Some of the letters in particular raved about the "marvelous" food available at Jonestown. Interesting. What a flagrant contrast to then-12 year-old Tracy Parks's (daughter of slain cult defector Patricia Parks) account of the "People's Temple Agricultural Project."
In a recent interview with the Ukiah Daily Journal--a newspaper that once served as one of the many mouth organs for Jim Jones--Tracy recalled the reality of Jonestown:
"It turned out to be hell on earth," she said. "Once we were there it just finally sunk in and I said, 'Oh my God, I'm going to die here.' We couldn't really get caught talking to each other. Because they knew if you did that you would be planning something."
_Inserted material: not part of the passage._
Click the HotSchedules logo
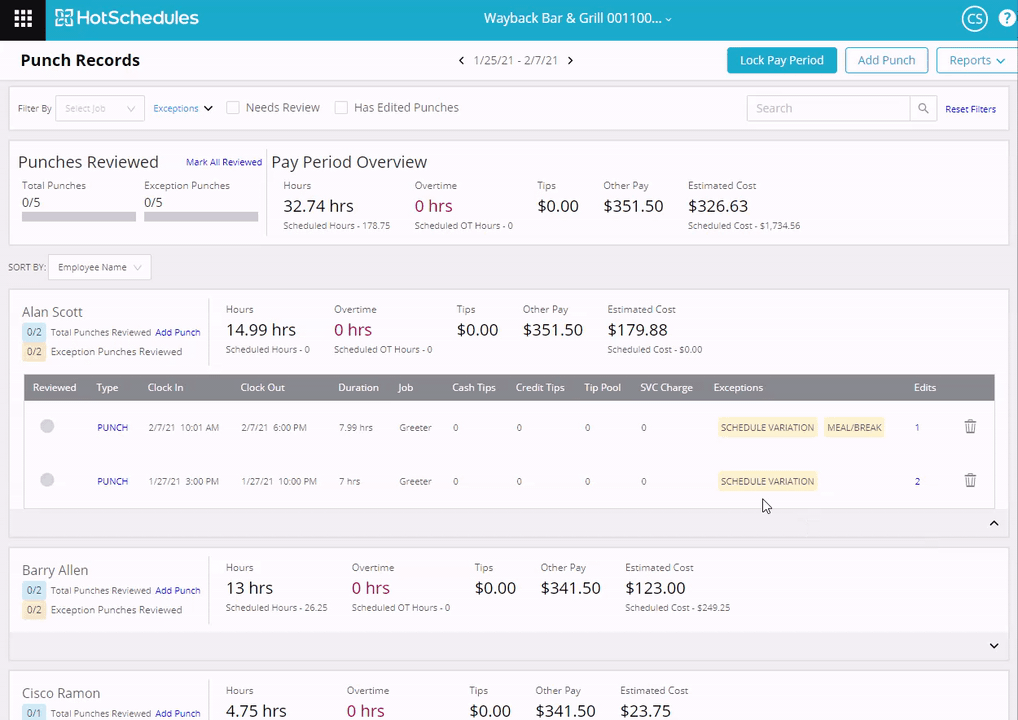 tap(127, 18)
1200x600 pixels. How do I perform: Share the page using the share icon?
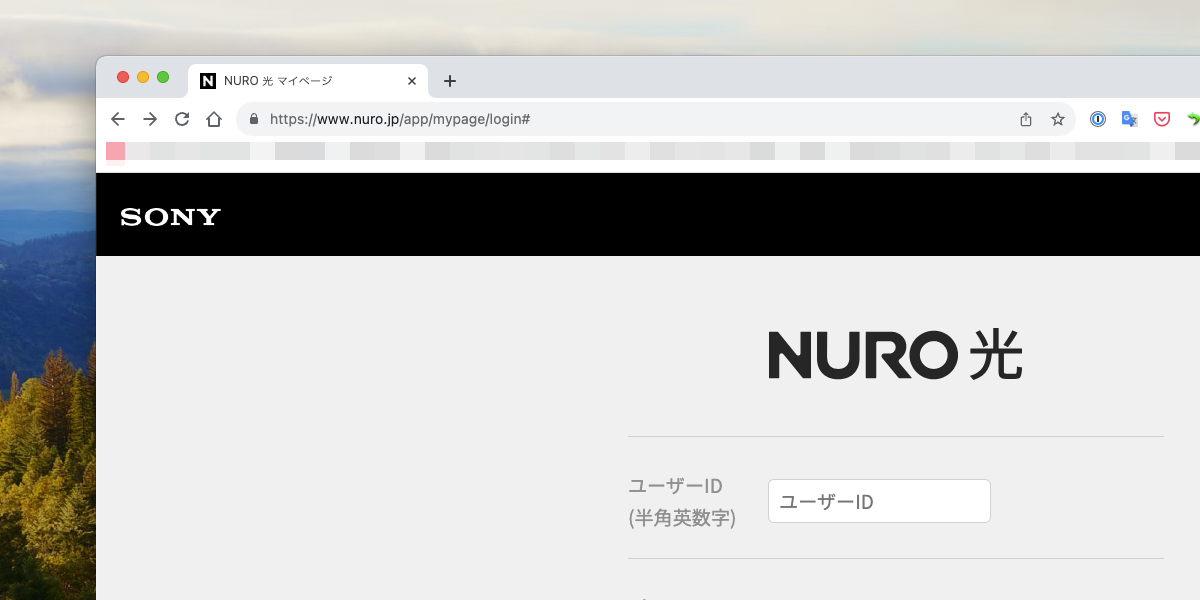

Diaz [her current married name] said that although the community was advertised as a self-sustainable jungle paradise, that couldn't have been further from the truth.
"My breakfast consisted of rice and milk with bugs in it," she said. "And I joke today that that's how I got my protein. We were just severely malnourished. We found out later it was the rice they fed to the hogs. They would test you periodically. You had to know Chinese, Russian. You had to teach yourself these things. If they asked you something when you were line for food and you didn't know the answer you'd get turned away. It was a constant fear, exhaustion to keep you from rebelling and keep you more able to brainwash, keep you pretty sedate."Sedated, fearful, and exhausted.
Oh, AND
brainwashed,too??
Not a chance--that is, if our renowned Cult Apologist Queen and her pals can help it.
Rebecca Moore and Massimo Introvigne, on an official 2006 visit to the California headquarters of "Unarius," a flying saucer cult. Introvigne is founder and managing director of CESNUR (Center for Studies on New Religions), as well as a proud director of the Transylvanian Society of Dracula. One of Introvigne's more well-known "scholarly papers" was entitled:
"'Brainwashing': Career of a Myth in the United States and Europe." NOTE: Tonight, Thursday, November 13 (9 p.m. EST), CNN will debut its own Jonestown anniversary special, "Escape From Jonestown." They have disclosed recently the discovery that Jim Jones and his inner circle--including Moore's two sisters, Annie and Carolyn--had been importing cyanide every month into Jonestown, for at least two years before their mass murder of the rest of the cult in 1978.
Of course, the real question is whether CNN, like MSNBC, fell prey to the toxic revisionist charms of Mac & Becky's Jonestown Apologist Institute.